→ Activity
Extract, unchanged, every line from the top of the material below through the line with "You are a computer-use agent. This", and no more.

→ Data records
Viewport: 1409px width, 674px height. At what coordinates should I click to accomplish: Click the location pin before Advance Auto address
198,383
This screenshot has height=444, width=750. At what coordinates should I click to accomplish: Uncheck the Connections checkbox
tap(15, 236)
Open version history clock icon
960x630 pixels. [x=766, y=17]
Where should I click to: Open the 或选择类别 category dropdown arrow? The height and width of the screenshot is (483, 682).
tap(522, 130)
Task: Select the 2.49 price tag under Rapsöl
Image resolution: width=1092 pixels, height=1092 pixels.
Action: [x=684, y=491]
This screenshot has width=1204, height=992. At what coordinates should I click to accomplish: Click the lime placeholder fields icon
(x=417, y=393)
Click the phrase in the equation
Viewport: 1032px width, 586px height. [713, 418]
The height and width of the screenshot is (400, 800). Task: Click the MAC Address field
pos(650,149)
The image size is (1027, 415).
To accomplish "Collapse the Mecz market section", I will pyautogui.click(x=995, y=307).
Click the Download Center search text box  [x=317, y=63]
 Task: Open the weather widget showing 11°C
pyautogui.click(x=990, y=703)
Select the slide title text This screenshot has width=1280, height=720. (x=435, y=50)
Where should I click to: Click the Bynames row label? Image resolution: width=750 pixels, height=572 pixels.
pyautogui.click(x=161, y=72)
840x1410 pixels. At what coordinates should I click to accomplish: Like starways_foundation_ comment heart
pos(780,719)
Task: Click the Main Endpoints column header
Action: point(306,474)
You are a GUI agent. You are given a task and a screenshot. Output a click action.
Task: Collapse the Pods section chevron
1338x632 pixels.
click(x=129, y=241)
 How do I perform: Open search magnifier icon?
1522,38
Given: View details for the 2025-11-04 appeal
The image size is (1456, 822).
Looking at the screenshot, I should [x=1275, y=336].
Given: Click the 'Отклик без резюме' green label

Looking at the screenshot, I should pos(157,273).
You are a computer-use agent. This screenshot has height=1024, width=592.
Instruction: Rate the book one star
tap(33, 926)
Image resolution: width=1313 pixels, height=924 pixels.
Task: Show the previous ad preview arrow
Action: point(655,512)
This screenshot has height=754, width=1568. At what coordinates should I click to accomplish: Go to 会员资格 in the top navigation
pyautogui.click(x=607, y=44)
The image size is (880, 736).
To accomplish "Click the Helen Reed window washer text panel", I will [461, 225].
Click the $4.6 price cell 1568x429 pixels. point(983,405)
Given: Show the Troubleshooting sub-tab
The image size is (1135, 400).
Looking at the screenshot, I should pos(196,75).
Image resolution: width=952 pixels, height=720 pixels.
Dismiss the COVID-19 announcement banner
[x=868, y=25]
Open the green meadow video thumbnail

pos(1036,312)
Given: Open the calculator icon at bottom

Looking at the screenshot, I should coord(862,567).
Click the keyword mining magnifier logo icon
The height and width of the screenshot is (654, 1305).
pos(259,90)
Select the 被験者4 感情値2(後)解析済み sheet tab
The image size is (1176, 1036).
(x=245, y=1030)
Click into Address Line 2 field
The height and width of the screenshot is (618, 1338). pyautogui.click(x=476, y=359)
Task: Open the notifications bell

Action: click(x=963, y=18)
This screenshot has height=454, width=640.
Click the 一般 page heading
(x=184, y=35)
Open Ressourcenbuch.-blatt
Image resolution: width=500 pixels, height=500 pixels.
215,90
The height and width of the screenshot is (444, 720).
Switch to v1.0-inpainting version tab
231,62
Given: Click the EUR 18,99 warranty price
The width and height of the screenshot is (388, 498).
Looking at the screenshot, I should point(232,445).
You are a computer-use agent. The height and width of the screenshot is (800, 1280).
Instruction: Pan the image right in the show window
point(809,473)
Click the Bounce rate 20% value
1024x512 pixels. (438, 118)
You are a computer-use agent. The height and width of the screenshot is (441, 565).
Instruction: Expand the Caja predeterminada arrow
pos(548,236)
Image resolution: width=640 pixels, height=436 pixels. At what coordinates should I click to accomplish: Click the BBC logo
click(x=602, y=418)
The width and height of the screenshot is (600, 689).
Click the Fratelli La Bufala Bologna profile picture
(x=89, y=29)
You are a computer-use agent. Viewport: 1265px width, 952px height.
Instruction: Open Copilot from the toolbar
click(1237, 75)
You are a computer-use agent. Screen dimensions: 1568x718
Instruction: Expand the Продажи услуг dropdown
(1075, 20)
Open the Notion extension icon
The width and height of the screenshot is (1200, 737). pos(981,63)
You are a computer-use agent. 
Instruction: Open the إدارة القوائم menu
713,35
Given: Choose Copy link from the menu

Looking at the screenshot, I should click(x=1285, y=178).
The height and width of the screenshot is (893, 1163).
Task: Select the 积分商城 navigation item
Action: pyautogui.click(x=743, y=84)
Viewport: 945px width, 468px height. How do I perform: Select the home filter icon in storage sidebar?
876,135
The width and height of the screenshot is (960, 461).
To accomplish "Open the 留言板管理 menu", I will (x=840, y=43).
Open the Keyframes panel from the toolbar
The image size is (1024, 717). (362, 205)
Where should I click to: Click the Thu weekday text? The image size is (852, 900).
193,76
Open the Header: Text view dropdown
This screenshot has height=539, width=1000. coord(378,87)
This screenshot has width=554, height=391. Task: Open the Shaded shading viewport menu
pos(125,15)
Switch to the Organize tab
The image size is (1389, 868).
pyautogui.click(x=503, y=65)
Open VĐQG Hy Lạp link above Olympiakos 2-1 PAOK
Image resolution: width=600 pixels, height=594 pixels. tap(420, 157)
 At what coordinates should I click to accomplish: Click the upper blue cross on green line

→ Exercise solution
Viewport: 1409px width, 674px height. At what coordinates should I click to accomplish: Click the location pin before Advance Auto address
198,383
This screenshot has height=444, width=750. At what coordinates should I click to accomplish: Uncheck the Connections checkbox
tap(15, 236)
Open version history clock icon
960x630 pixels. [x=766, y=17]
Where should I click to: Open the 或选择类别 category dropdown arrow? The height and width of the screenshot is (483, 682).
tap(522, 130)
Task: Select the 2.49 price tag under Rapsöl
Image resolution: width=1092 pixels, height=1092 pixels.
Action: [x=684, y=491]
This screenshot has width=1204, height=992. At what coordinates should I click to accomplish: Click the lime placeholder fields icon
(x=417, y=393)
Click the phrase in the equation
Viewport: 1032px width, 586px height. [713, 418]
The height and width of the screenshot is (400, 800). Task: Click the MAC Address field
pos(650,149)
The image size is (1027, 415).
To accomplish "Collapse the Mecz market section", I will pyautogui.click(x=995, y=307).
Click the Download Center search text box  [x=317, y=63]
 Task: Open the weather widget showing 11°C
pyautogui.click(x=990, y=703)
Select the slide title text This screenshot has width=1280, height=720. (x=435, y=50)
Where should I click to: Click the Bynames row label? Image resolution: width=750 pixels, height=572 pixels.
pyautogui.click(x=161, y=72)
840x1410 pixels. At what coordinates should I click to accomplish: Like starways_foundation_ comment heart
pos(780,719)
Task: Click the Main Endpoints column header
Action: point(306,474)
You are a GUI agent. You are given a task and a screenshot. Output a click action.
Task: Collapse the Pods section chevron
1338x632 pixels.
click(x=129, y=241)
 How do I perform: Open search magnifier icon?
1522,38
Given: View details for the 2025-11-04 appeal
The image size is (1456, 822).
Looking at the screenshot, I should [x=1275, y=336].
Given: Click the 'Отклик без резюме' green label

Looking at the screenshot, I should pos(157,273).
You are a computer-use agent. This screenshot has height=1024, width=592.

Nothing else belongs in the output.